"Keputusan (impor) ini dapat memberi nilai tambah bagi sektor laut dan perikanan kita. Keadaan itu pun didukung oleh adanya anomali cuaca yang terkadang dampaknya kepada banyaknya hasil tangkap ikan di sejumlah daerah. Misal Aceh tiba-tiba banyak ikan. Kenaikan ikan di Bali juga karena ada el nino. Ini juga kesempatan buat kita," tutur Arif, dalam diskusi 'Negeri Kelautan tapi Impor Ikan', di Gado-gado Boplo, Menteng, Jakarta Pusat, Sabtu (18/6/2016).
Langkah impor pun, menurut Arif, merupakan hal yang cerdas. Sebab, impor yang dilakukan memiliki tujuan akhir untuk kembali diekspor ke berbagai negara.
"Posisi impor kita ini 43 persen untuk ekspor. Kita dapat bahan baku, karena kita impor. Lalu kita ekspor kembali bahan yang bernilai tambah dari impor tadi," tutur Arif.

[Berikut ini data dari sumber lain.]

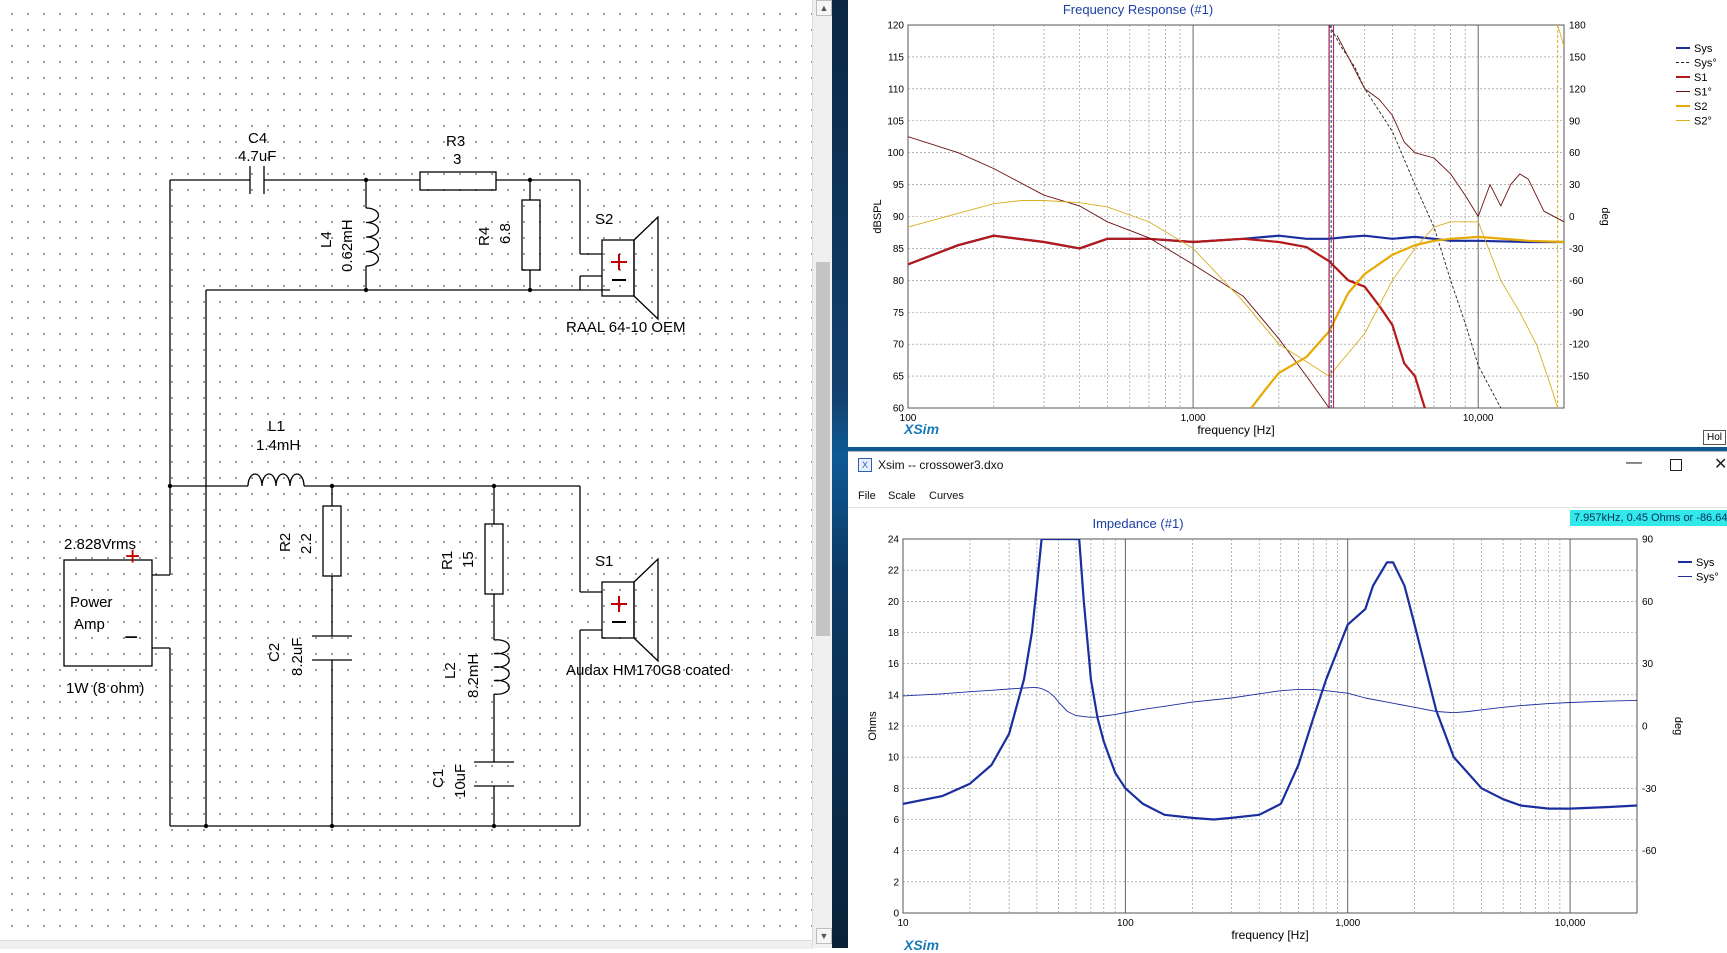 This screenshot has height=953, width=1727. Describe the element at coordinates (274, 652) in the screenshot. I see `c2-ref: C2` at that location.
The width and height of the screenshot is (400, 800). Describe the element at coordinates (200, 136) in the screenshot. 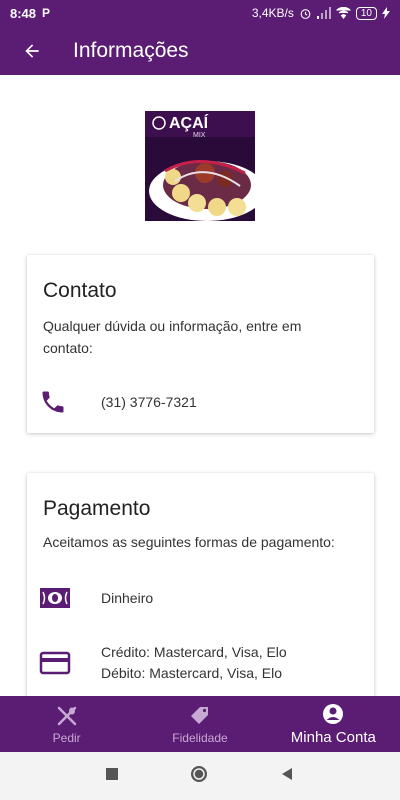

I see `logo-brand-subtext: MIX` at that location.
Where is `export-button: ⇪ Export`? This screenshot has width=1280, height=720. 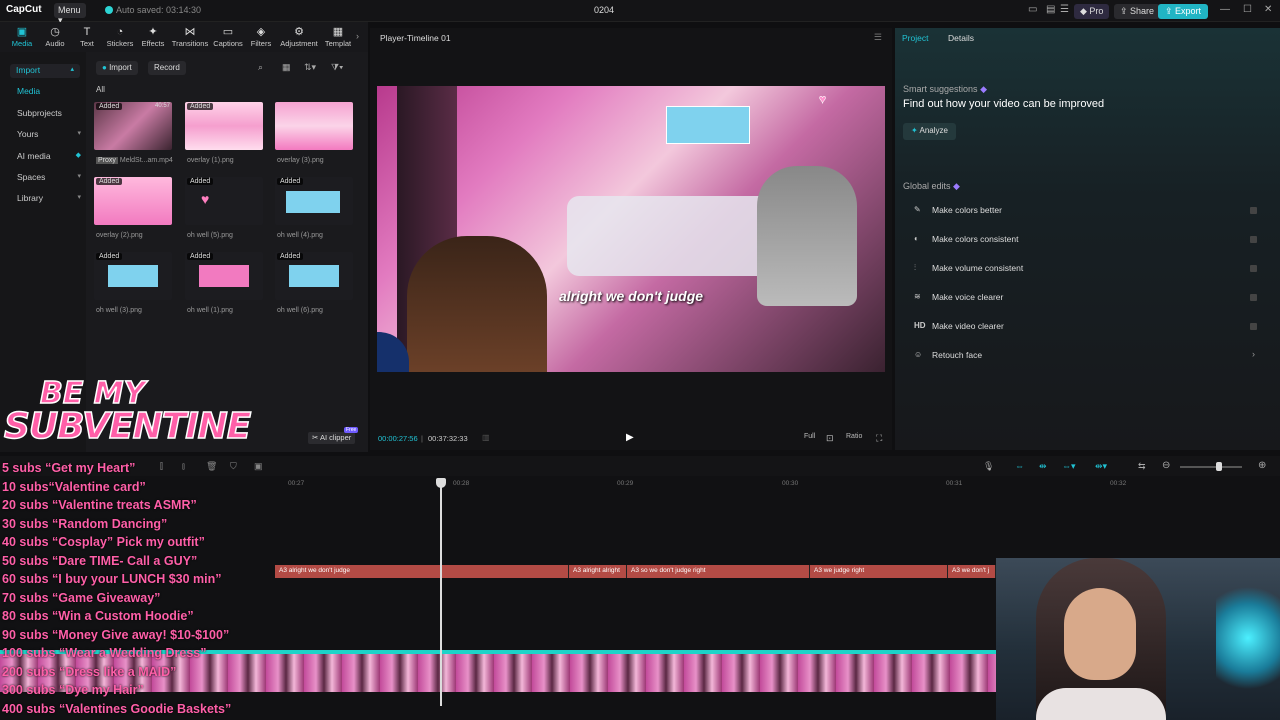
export-button: ⇪ Export is located at coordinates (1184, 12).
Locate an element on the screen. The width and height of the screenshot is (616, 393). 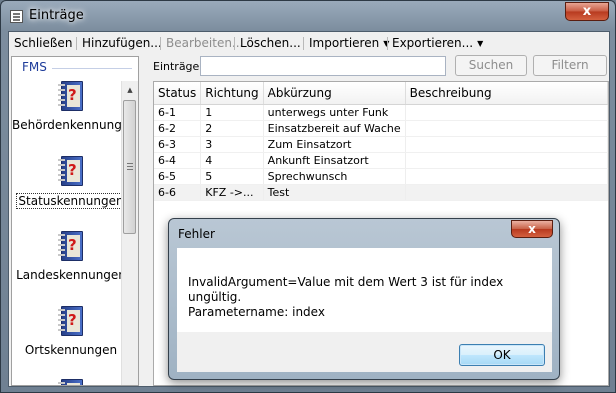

Meski demikian, Indonesia harus mewaspadai penurunan produksi akibat infrastruktur penunjang yang dimiliki negeri ini masih sedikit. Dampaknya yang sangat besar membuat harga ikan menjadi mahal.
"Jadi, meski ekspor ikan olahan dapat tumbuh, tapi harga ikan mahal. Makanya kita perlu pembangunan infrastruktur, seperti jalan. Sehingga rantai distribusi bisa lebih baik, dan tidak ada lagi persoalan yang kita hadapi," beber Arif.
Arif menambahkan, minimnya infrastruktur untuk kelautan saat ini sudah dirasakan di daerah Bitung. Pabrik di daerah tersebut banyak tutup karena produksi mengalami penurunan.